I went to the bookstore to buy me a Where's Waldo book. I looked through the store and couldn't find it anywhere.... Well played waldo, well played.

''Hey, this is absolutely true. There's an organization now called 'Draft Dick Cheney for President, 2012.' Yeah. Good luck with that. They tried to draft Dick Cheney five times during Vietnam. That didn't work.

why were maddie and maddy and rachel and jill all friends? we all enjoy pizza

What did one apple say to the other???? Well, since they are fruits, and not people, they were unable to talk...

How did the blonde die drinking milk? She was severely lactose intolerant.

Why did the chicken cross the road? Boom! Splat! You'll never know.

What's Green and has Wheels? Ian Leighton... I LIED ABOUT THE GREEN

A Canadian walks into a bar, he rubs his head, steps around the bar, and walks into a bar. He has a great time hanging out with his friends and having a few drinks

A panda walks into a restaurant, sits down and orders a sandwich. After he finishes eating the sandwich, the panda pulls out a gun and shoots the waiter, and then stands up to go. "Hey!" shouts the manager. "Where are you going?

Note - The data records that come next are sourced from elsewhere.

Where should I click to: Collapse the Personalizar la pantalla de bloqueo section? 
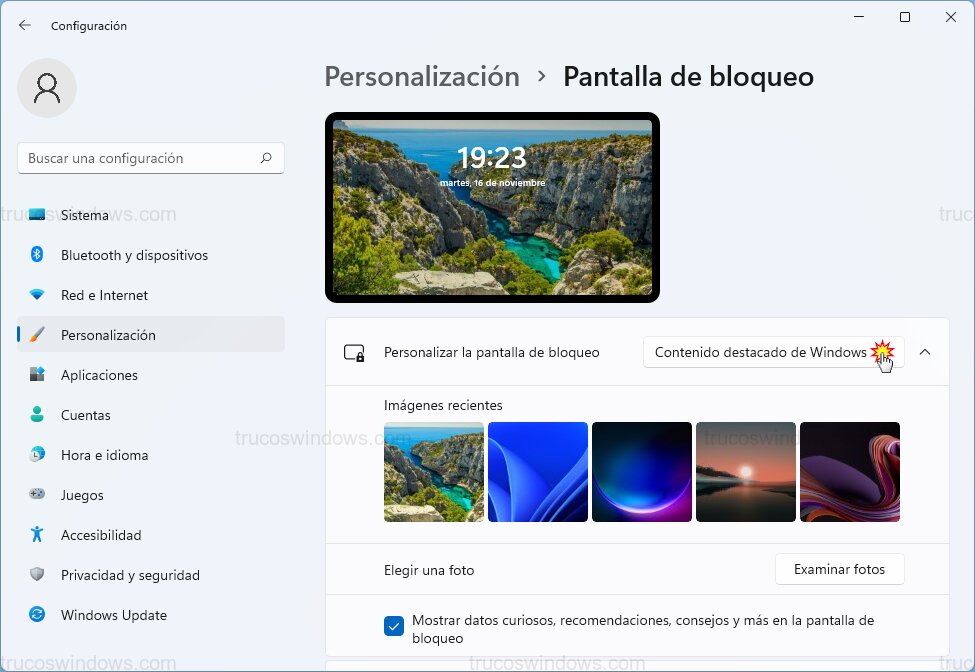tap(925, 352)
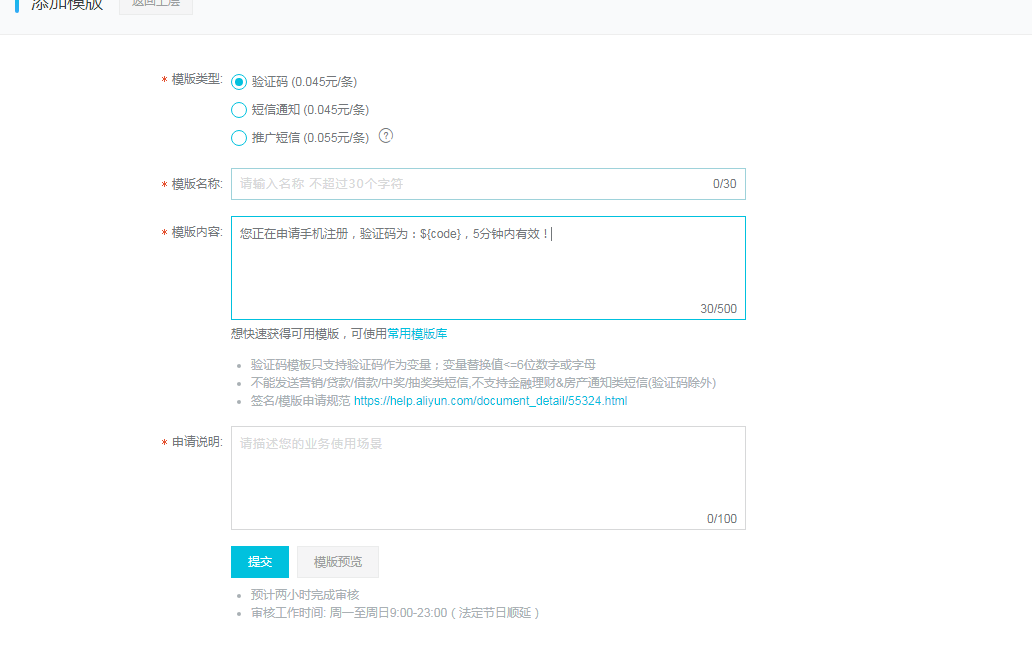Click the 30/500 character counter

tap(718, 309)
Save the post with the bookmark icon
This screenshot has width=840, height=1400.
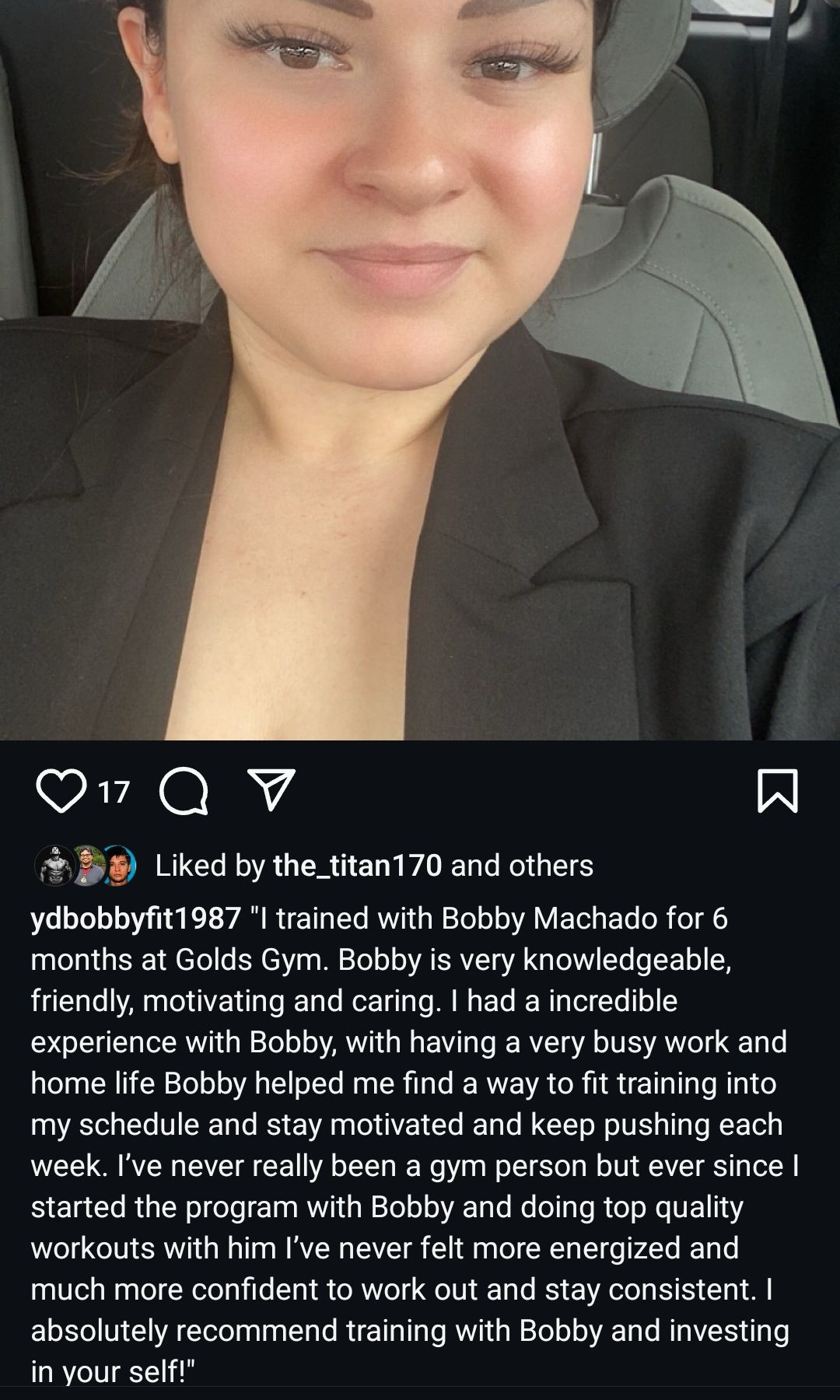[777, 791]
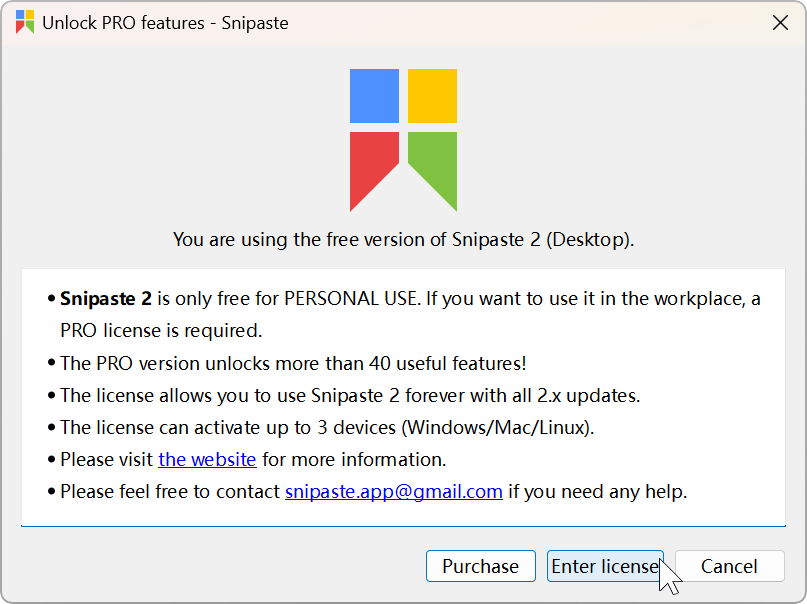
Task: Click the yellow square of the Snipaste logo
Action: click(x=432, y=95)
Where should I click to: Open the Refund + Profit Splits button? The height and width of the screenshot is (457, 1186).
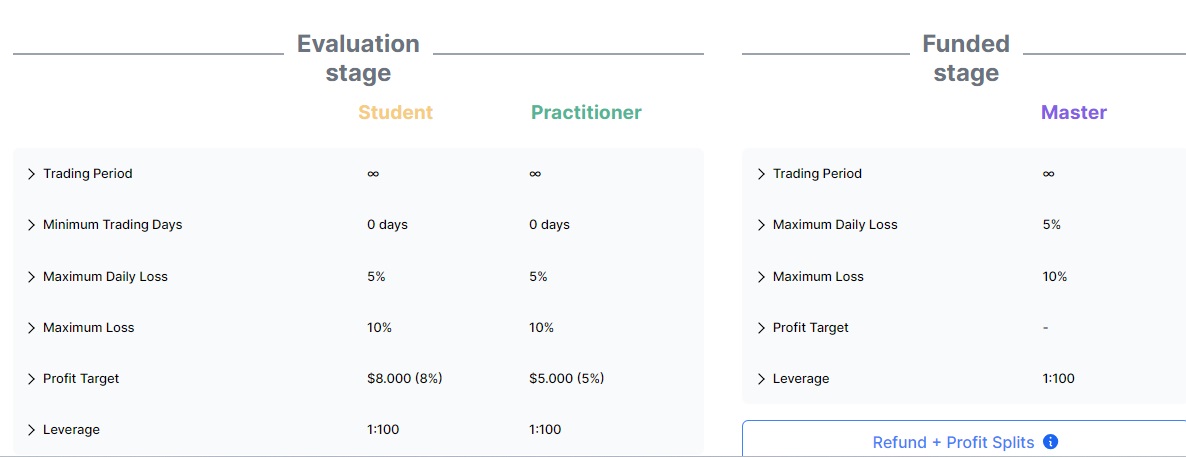[x=964, y=439]
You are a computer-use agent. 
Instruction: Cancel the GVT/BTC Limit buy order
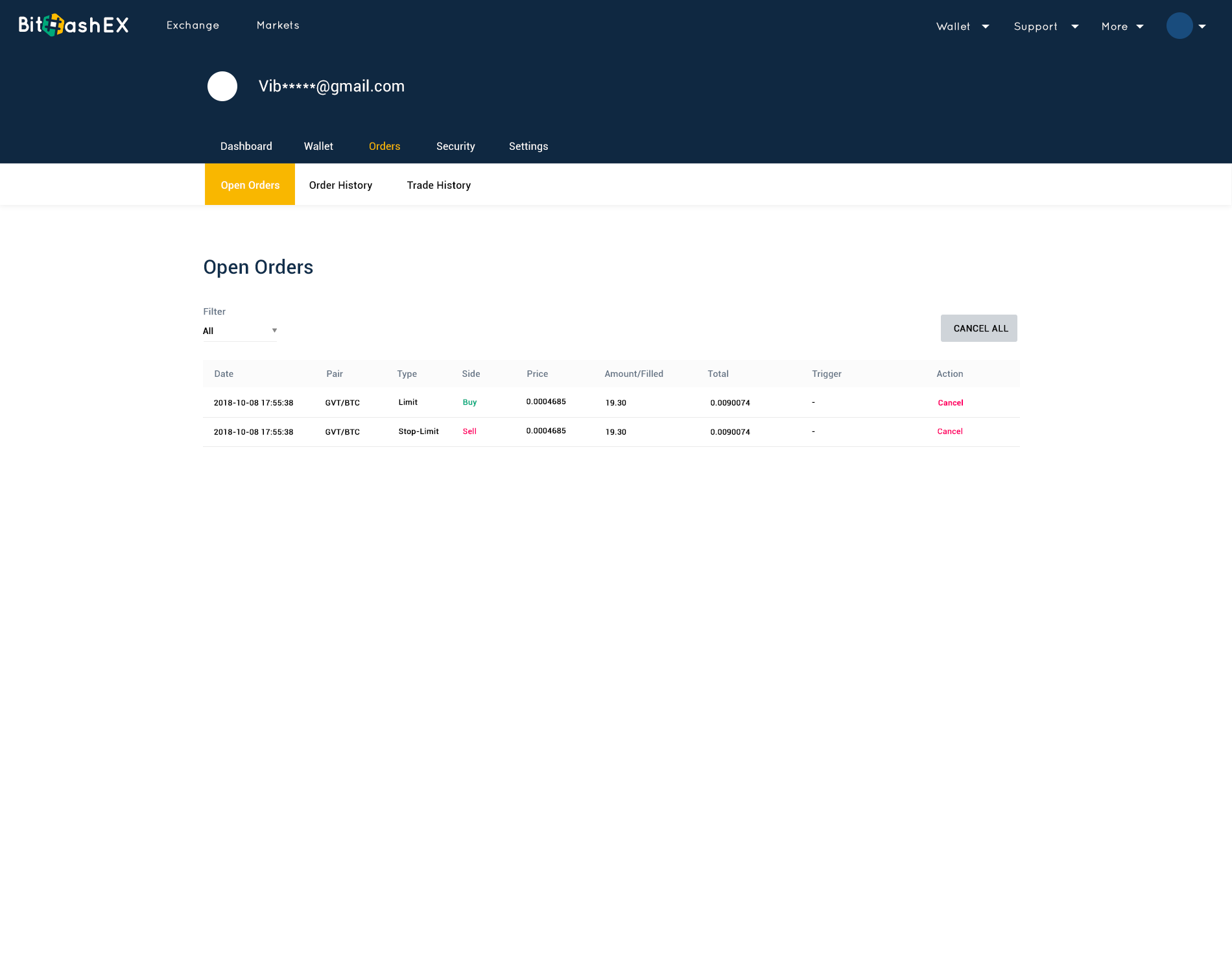coord(950,403)
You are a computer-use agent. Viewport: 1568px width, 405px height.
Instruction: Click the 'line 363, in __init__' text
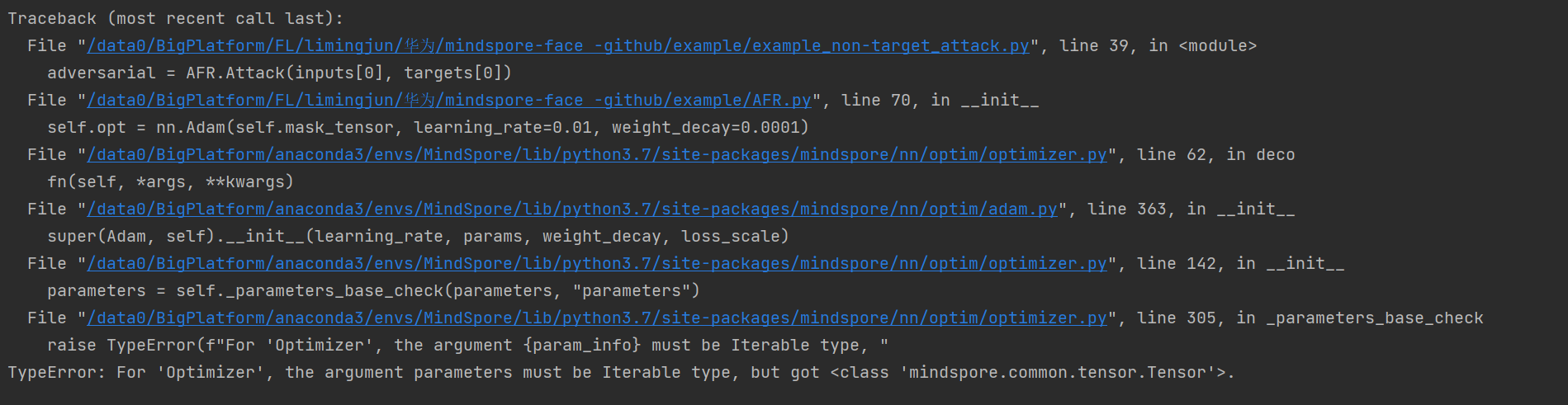tap(1191, 210)
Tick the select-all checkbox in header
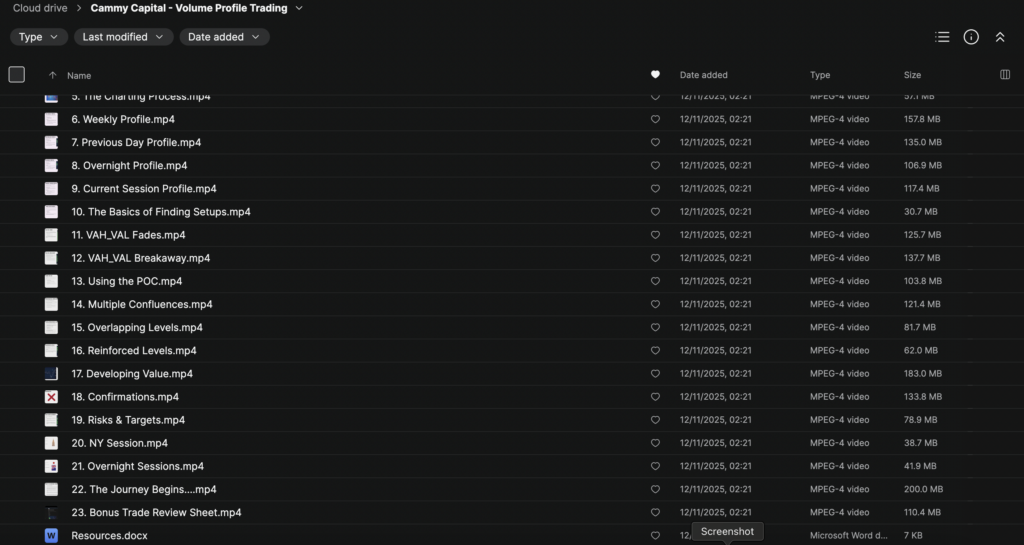 click(17, 74)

You just shot my waiter and you didn't pay for your sandwich!" The panda yells back at the manager, "Hey man, I am a PANDA! Look it up!" The manager's heart skipped a beat, and he locked himself inside his office, trembling with fear and confusion. Yes, it was plausible that a beast such as that could point to a random entry on the menu, and it was physically possible for it to pull the trigger of the gun (and, at such close proximity to the waiter, it would be pretty hard to miss him), but it was shocking and altogether disturbing to hear such an animal speak in human language, much less vernacular English.

what taste like an apple, looks like an apple, but isnt an apple? an apple.

Why did the person get hit by a fridge? They didn't for its physically impossible for most people to throw a normal sized refrigerator.

A black guy walks into a bar with a beatiful parrot on his shoulder. "Wow," says the bartender. "That is really something. Where'd you get it?" The parrot was his fathers. Do to severe mental and physical illness, he can no longer take care of it. He asked his son to take it, those were his last words as he slipped into a coma

Me: Ask my if I'm a secret agent. You: Are you a secret agent? Me: I cannot disclose that information.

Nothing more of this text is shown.